CJK: 蒸:single-source | Parent: PRINCIPLE_BASED_DISTILLATION_SINGLE_SOURCE_GUIDE.md
Purpose: Extract principles from a single memory file (e.g., OpenClaw soul document)
Context: Phase 1 of the two-phase soul compression pipeline. Output feeds into Multi-Source PBD for axiom extraction.
蒸:single-source
├── 段 (section) → Segment document into 5-7 logical sections
├── 抽 (extract) → Extract candidates independently per section
├── 合 (converge) → Build convergence matrix across sections
├── 綜 (synthesize) → Abstract similar statements into principles
└── 証 (validate) → Verify coverage, accuracy, actionability
Critical Step (Step 4): Synthesis transforms specific statements into abstract principles. This is where surface variation becomes semantic unity. Without true abstraction, embeddings won't cluster.

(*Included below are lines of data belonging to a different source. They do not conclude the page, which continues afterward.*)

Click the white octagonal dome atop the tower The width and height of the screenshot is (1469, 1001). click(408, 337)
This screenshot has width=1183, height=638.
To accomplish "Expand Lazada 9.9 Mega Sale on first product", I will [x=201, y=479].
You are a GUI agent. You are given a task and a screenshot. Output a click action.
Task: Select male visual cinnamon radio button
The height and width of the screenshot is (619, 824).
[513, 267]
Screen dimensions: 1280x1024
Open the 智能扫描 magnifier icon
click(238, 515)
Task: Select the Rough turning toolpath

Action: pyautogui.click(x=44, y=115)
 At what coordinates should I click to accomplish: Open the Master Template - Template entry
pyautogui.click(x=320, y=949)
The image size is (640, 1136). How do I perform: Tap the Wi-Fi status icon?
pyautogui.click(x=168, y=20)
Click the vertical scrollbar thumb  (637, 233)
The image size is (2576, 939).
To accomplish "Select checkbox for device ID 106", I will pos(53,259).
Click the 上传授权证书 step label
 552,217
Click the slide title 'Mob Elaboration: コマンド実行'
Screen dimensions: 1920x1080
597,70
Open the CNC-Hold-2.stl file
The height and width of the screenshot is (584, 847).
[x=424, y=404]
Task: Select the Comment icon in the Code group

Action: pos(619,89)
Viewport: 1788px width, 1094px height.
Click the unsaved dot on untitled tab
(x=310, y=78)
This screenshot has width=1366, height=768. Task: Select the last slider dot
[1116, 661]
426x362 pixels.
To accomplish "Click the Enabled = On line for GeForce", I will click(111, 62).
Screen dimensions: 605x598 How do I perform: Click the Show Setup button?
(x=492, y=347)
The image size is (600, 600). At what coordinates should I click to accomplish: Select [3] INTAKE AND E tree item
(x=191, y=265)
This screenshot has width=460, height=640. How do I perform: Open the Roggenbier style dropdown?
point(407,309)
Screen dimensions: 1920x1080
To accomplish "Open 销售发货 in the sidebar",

Single-source PBD adapts the standard multi-source methodology for extracting principles from a single document. The key insight: sections within a document function as quasi-independent sources, enabling convergence analysis within one file.
- Extracting principles from a soul document (e.g., OpenClaw's ~35K token implementation)
- Analyzing a single comprehensive memory file
- Phase 1 before multi-source axiom extraction
- 10-30 principles with evidence tiers
- Each principle traceable to specific sections
- Ready for Phase 2 axiom extraction
Divide the source document into logical sections (minimum 3, ideally 5-7):
Source Document (~35K tokens)
├── Section A: Core Values (~5K)
├── Section B: Behavioral Guidelines (~8K)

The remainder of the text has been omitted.